■ Текст задания
Дословно перепишите отрывок из текста о Набокове, начиная со слов «Эти странные, не» и вплоть до слов «местах жучьи личинки?».

***** Исходный фрагмент

Стейси Шифф, много и часто беседовавшая с Верой Евсеевной, сообщает, что, по ее рассказам, «Владимир обожал говорить, что сущий, дышащий, поглощающий завтрак Набоков имеет лишь отдаленное родство с писателем и что он чрезвычайно счастлив считать себя «персонажем, роль которого я обычно исполняю в Монтре»».

Другими словами, себя он считал ролью, которую исполняет некто другой (или третий?) находящийся внутри него. Первый — писатель, другой — существо, поглощающее завтрак, и третий тот, кто утверждает, что он счастлив в своей внутренней полигамности; тот самый, о ком Набоков писал в романе «Соглядатай»: «… всегда зрячий, даже во сне он не переставал наблюдать за собой, ничего в своем бытии не понимая…»

Эти странные, не от мира сего мысли занимали В. Набокова смолоду. Известна его ранняя, кембриджского периода, работа о мимикрии бабочек, связанная с кропотливым изучением этих легкокрылых существ. Читается она как трактат о человеческой психологии или, в сущности, о подобии человека и такого простейшего существа, каковым является обычная бабочка.

«Как объяснить, что южноамериканская бабочка-притворщица, в точности похожая и внешностью и окраской на местную синюю осу, подражает ей и в том, что ходит по-осиному, нервно шевеля сяжками? А что вы скажете о художественной совести природы, когда, не довольствуясь тем, что из сложенной бабочки каллимы она делает удивительное подобие сухого листа с жилками и стебельком, она кроме того на этом «осеннем» крыле прибавляет сверхштатное воспроизведение тех дырочек, которые проедают именно в таких местах жучьи личинки?
…«борьба за существование» ни при чем, так как подчас защитная уловка доведена до такой точки художественной изощренности, которая находится далеко за пределами того, что способен оценить мозг гипотетического врага…
…я уже находил в природе то сложное и «бесполезное», которого я позже искал в другом восхитительном обмане — в искусстве».

(«Другие берега», гл. 6, ч. 2, стр. 93).

Является ли подобная гибкость формы мимикрией или же демонстрацией возможностей бабочкиного (и человеческого!) бытия? И если является, то из каких высоких соображений живое существо с готовностью изменяет свой облик и даже собственную сущность? Но тут следовало бы скорее говорить о совокупности сущностей, ибо, получается, что она у нас не одна.

**********
***** Фрагмент набора данных

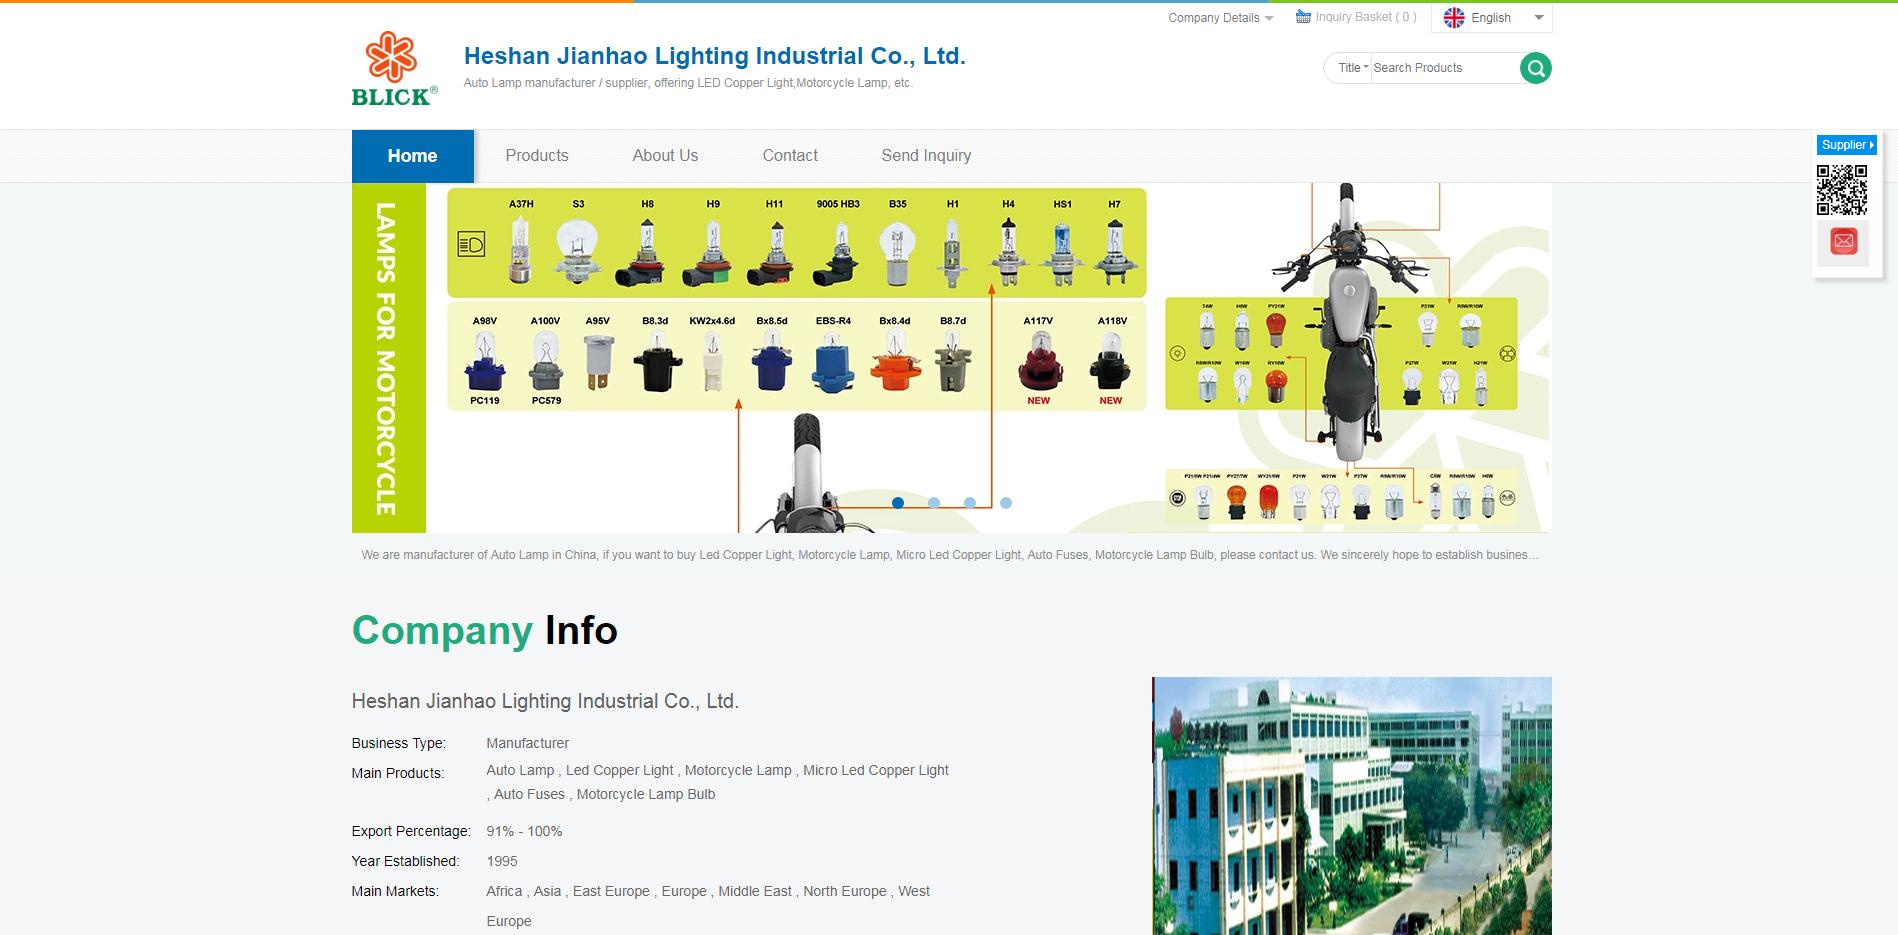This screenshot has width=1898, height=935.
Task: Select the second carousel slide dot
Action: [x=934, y=503]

**********

■ Ответ на задание
Эти странные, не от мира сего мысли занимали В. Набокова смолоду. Известна его ранняя, кембриджского периода, работа о мимикрии бабочек, связанная с кропотливым изучением этих легкокрылых существ. Читается она как трактат о человеческой психологии или, в сущности, о подобии человека и такого простейшего существа, каковым является обычная бабочка.

«Как объяснить, что южноамериканская бабочка-притворщица, в точности похожая и внешностью и окраской на местную синюю осу, подражает ей и в том, что ходит по-осиному, нервно шевеля сяжками? А что вы скажете о художественной совести природы, когда, не довольствуясь тем, что из сложенной бабочки каллимы она делает удивительное подобие сухого листа с жилками и стебельком, она кроме того на этом «осеннем» крыле прибавляет сверхштатное воспроизведение тех дырочек, которые проедают именно в таких местах жучьи личинки?